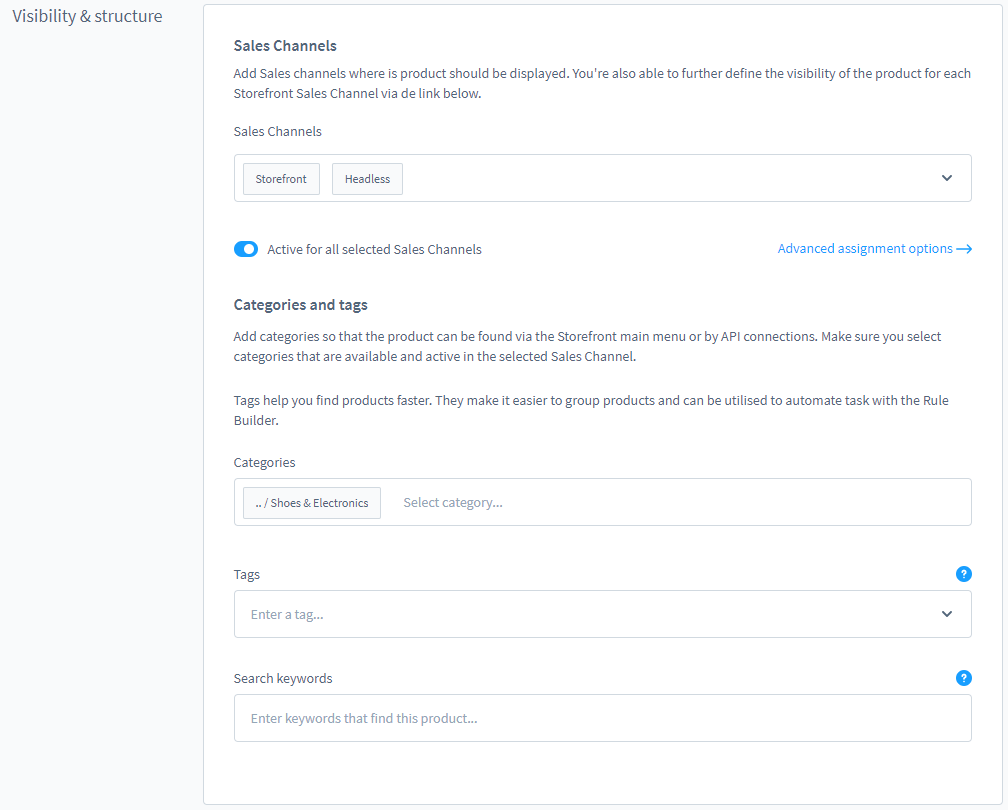Image resolution: width=1008 pixels, height=810 pixels.
Task: Focus the Enter a tag input field
Action: (x=580, y=614)
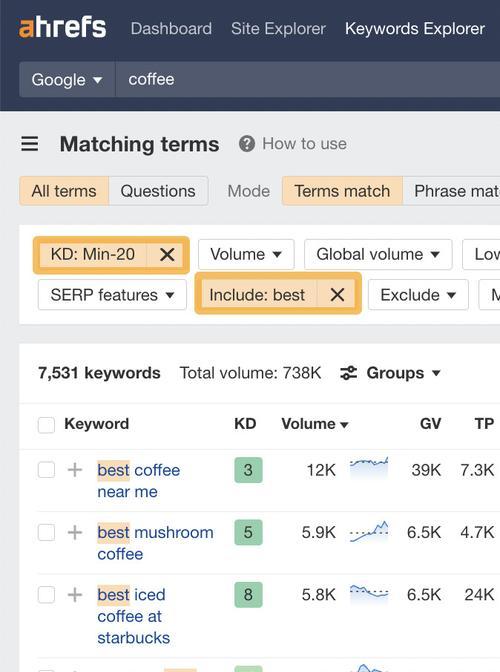Click the Ahrefs logo

(63, 28)
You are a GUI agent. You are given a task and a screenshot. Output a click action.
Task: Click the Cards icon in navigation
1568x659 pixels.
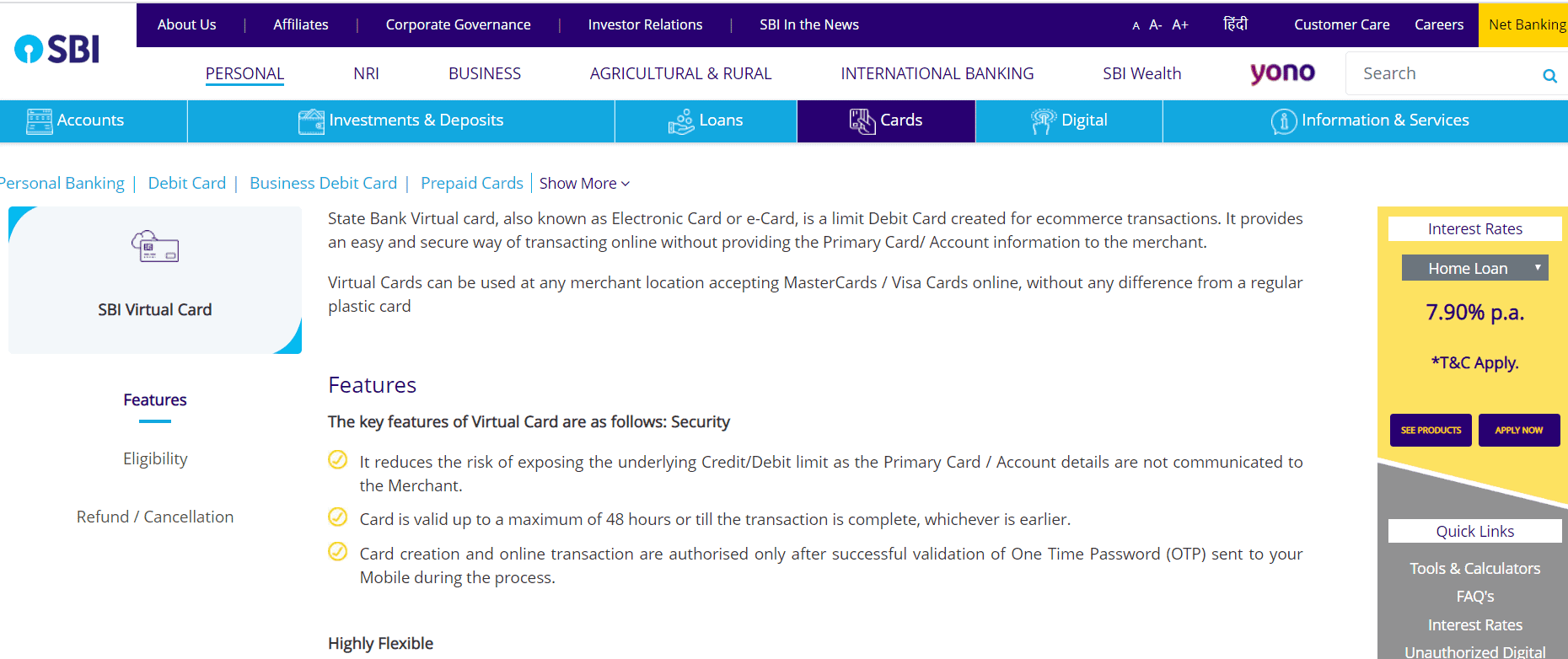862,120
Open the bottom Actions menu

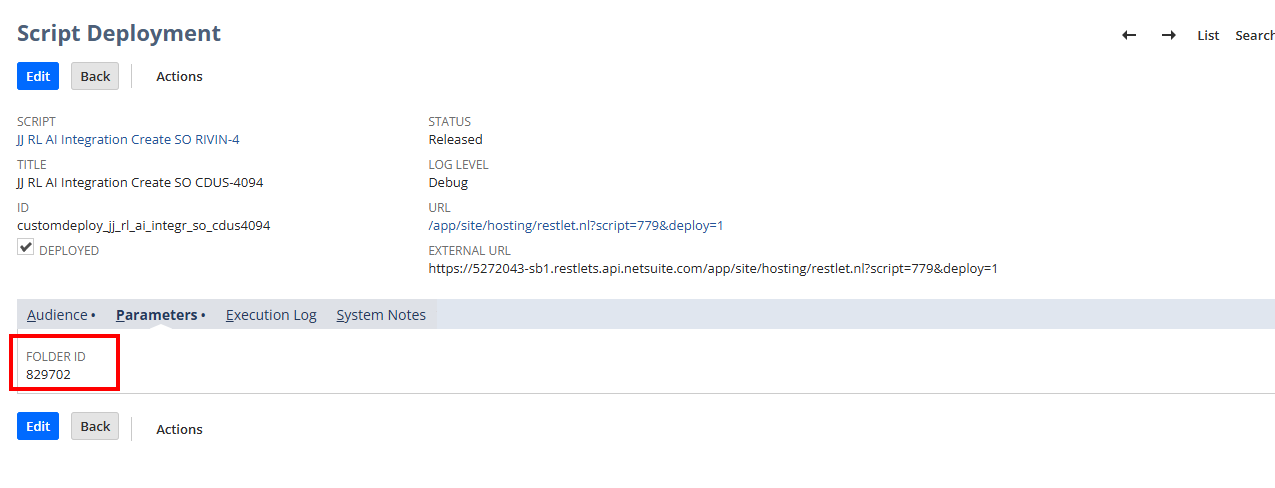click(x=179, y=429)
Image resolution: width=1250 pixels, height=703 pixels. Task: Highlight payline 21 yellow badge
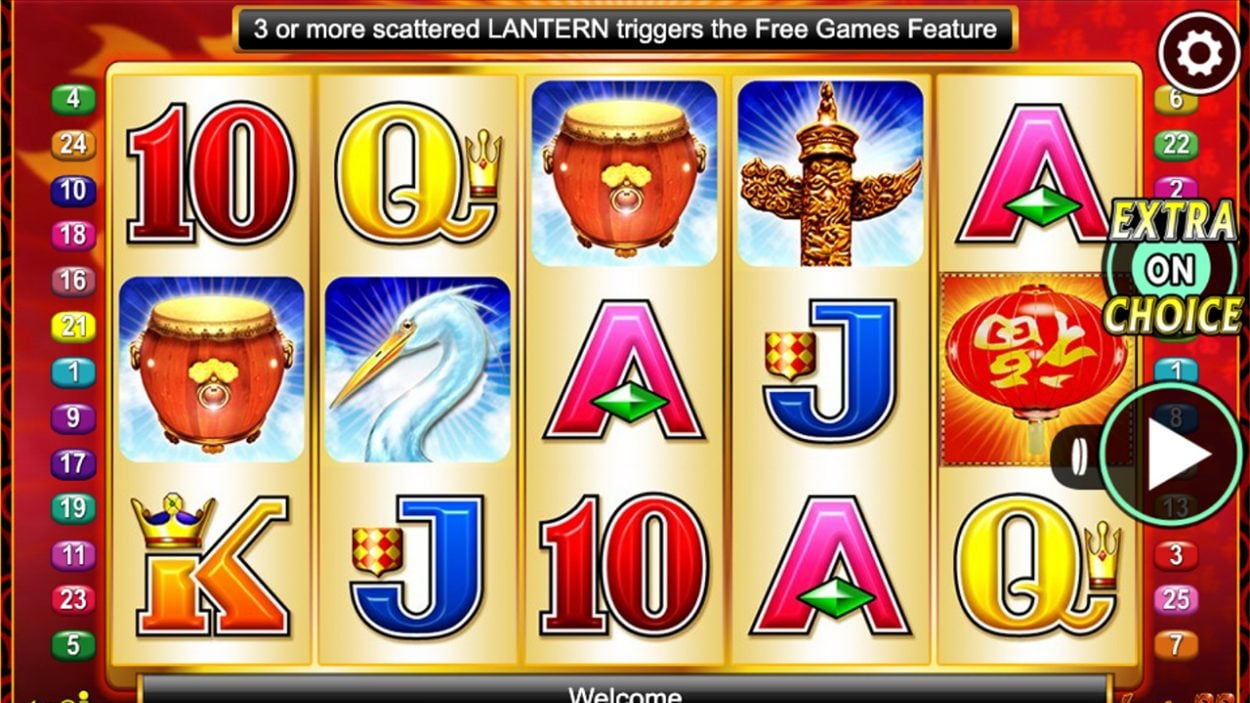tap(73, 326)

TASK DESCRIPTION: Could you copy the text of all the records above word for word, leaving out the pictures?

WRITTEN REPLY:
Image resolution: width=1008 pixels, height=810 pixels.
Task: Focus the Enter a tag input field
Action: (x=580, y=614)
Click the Ahrefs logo

(63, 28)
You are a GUI agent. You are given a task and a screenshot. Output a click action.
Task: Click the Cards icon in navigation
1568x659 pixels.
862,120
Open the bottom Actions menu

click(x=179, y=429)
Image resolution: width=1250 pixels, height=703 pixels. Task: Highlight payline 21 yellow badge
tap(73, 326)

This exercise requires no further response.